MAHLEP PÜRESİNİN VAKUM KURUTMA KARAKTERİSTİKLERİNİN MATEMATİKSEL MODELLENMESİ

Mahlep, acımsı tada, güçlü aromaya ve yüksek antosiyanin içeriğine sahiptir ve bu özellikleriyle, üretim aşamasında kurutmanın önem kazandığı aperatif tüketime yönelik meyve barlarının üretimi için kullanılabilmektedir. Bu çalışmada, farklı sıcaklıklarda gerçekleştirilen mahlep püresinin vakumlu kurutucudaki kurutma işleminin matematiksel modellenmesi incelenmiştir. İnce tabaka kurutma işlemi, sıcaklık kontrollü vakumlu kurutma fırını kullanılarak 50 mbar basınç altında, 50, 60 ve 70°C farklı kurutma sıcaklıklarında gerçekleştirilmiş olup, kütle kaybı belirli aralıklarla ölçülmüştür. Kurutma eğrileri sekiz farklı kurutma modeline göre elde edilmiştir.
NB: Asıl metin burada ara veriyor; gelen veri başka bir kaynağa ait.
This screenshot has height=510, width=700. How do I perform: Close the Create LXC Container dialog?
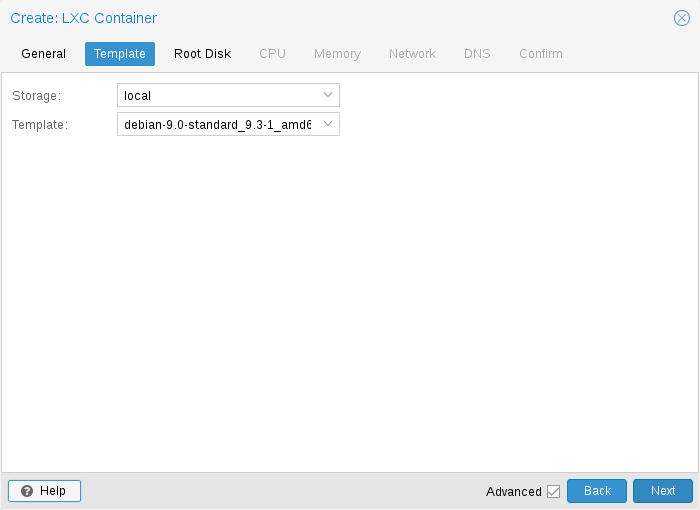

Matematiksel modellemede, seçilen modellerin parametrelerini değerlendirmek için doğrusal olmayan regresyon analizi kullanılmıştır. Ayrıca Fick'in difüzyon modelinden etkin difüzyon katsayısı elde edilmiş ve aktivasyon enerjisi Arrhenius denklemi kullanılarak belirlenmiştir. Üç farklı kurutma sıcaklığı için istatistiksel analiz sonuçlarına göre Midilli ve ark. kurutma modeli, mahlab püresinin deneysel kurutma verilerine en iyi uyum gösteren model olmuştur. Kurutma sıcaklıkları olan 50, 60 ve 70oC için etkin difüzyon katsayısı sırasıyla 1.71x10-10, 6.21x10-10 ve 8.64x10-10 m2/s olarak bulunmuştur. Difüzyon katsayılarının sıcaklığa olan bağlılığını ifade eden aktivasyon enerjisi ise 75.2 kJ/mol olarak hesaplanmıştır.

Anahtar Kelimeler:

Matematiksel modelleme, mahlep, vakum kurutma, aktivasyon enerjisi, kütle oranı

MATHEMATICAL MODELLING OF VACUUM DRYING CHARACTERISTICS FOR MAHLAB PUREE

Mahlab has bitter taste, strong aroma and high anthocyanin content and it might be used for producing different fruit snack bars which the drying step is very important for the manufacture. In this article, mathematical modelling of the drying of mahlab puree in vacuum dryer at different temperatures is investigated. Thin-layer drying processes were performed using a temperature controlled vacuum drying oven at 50, 60 and 70°C under 50 mbar absolute pressure and the weight data were collected at certain time intervals. The drying curves were fitted to eight different drying models. In this curve fitting, nonlinear regression analysis was used to evaluate the parameters of the selected models. Additionally, effective diffusion coefficient was obtained from diffusion model of Fick and the activation energy was determined using Arrhenius equation. According to statistical analysis results for three drying temperatures, Midilli et al. drying model has shown a better fit to the experimental drying data of mahlab puree. The effective diffusion coefficients were found as 1.71x10-10, 6.21x10-10 and 8.64x10-10 m2/s at 50, 60, and 70oC, respectively. The activation energy that expresses the temperature dependency of the diffusion coefficients was calculated as 75.2 kJ/mol.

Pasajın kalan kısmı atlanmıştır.